**Given data:**
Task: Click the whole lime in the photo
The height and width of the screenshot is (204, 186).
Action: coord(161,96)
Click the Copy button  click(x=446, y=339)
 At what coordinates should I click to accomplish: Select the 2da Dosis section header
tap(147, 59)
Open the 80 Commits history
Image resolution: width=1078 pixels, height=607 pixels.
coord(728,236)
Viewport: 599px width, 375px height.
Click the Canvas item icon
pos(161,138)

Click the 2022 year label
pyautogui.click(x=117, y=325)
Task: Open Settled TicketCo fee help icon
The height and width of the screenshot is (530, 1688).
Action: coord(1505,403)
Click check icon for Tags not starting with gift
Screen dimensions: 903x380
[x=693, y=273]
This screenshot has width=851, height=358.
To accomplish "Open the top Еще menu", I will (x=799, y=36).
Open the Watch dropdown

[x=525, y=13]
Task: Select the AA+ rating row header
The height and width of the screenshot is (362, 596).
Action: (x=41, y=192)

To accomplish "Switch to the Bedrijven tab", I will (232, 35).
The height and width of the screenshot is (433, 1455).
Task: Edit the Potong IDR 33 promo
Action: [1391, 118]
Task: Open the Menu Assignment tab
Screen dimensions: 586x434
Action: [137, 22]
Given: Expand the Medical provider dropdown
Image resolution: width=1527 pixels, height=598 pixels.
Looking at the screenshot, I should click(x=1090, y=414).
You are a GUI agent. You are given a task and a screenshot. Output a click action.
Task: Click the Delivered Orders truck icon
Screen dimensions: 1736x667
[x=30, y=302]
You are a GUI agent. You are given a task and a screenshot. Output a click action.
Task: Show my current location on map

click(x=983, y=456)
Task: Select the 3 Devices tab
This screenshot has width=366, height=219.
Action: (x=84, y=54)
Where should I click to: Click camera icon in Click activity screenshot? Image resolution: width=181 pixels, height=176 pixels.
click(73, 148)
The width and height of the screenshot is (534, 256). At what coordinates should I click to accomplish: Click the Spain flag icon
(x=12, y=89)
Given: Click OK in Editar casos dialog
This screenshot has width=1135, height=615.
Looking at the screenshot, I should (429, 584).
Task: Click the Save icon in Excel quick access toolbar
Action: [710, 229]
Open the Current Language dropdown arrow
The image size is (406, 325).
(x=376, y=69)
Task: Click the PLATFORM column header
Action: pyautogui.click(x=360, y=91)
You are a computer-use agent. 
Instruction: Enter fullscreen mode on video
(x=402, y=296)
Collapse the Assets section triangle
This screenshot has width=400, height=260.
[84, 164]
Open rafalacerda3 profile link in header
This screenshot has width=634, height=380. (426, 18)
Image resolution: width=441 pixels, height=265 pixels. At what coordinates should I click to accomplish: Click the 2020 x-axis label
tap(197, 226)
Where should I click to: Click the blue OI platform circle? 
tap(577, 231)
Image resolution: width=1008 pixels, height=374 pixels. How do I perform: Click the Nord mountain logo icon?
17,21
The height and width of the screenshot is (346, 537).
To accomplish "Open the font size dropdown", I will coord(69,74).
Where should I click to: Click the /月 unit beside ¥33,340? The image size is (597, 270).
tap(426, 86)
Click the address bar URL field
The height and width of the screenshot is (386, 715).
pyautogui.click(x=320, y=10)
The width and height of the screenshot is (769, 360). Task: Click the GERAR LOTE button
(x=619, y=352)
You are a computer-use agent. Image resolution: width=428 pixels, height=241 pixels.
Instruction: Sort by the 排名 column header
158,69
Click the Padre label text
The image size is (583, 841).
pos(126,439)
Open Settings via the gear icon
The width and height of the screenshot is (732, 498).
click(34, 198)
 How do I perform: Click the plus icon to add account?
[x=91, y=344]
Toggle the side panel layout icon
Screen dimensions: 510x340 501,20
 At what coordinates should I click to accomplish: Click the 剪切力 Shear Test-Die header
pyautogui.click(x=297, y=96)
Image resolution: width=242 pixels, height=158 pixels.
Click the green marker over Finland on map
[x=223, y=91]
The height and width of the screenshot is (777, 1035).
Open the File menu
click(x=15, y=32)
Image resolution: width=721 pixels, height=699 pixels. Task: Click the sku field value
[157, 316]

**Description of the task:** Report every line in the listing that holds the word "computer".

**Solution:**
You are a computer-use agent. 
You are a computer-use agent. Image resolution: width=428 pixels, height=241 pixels.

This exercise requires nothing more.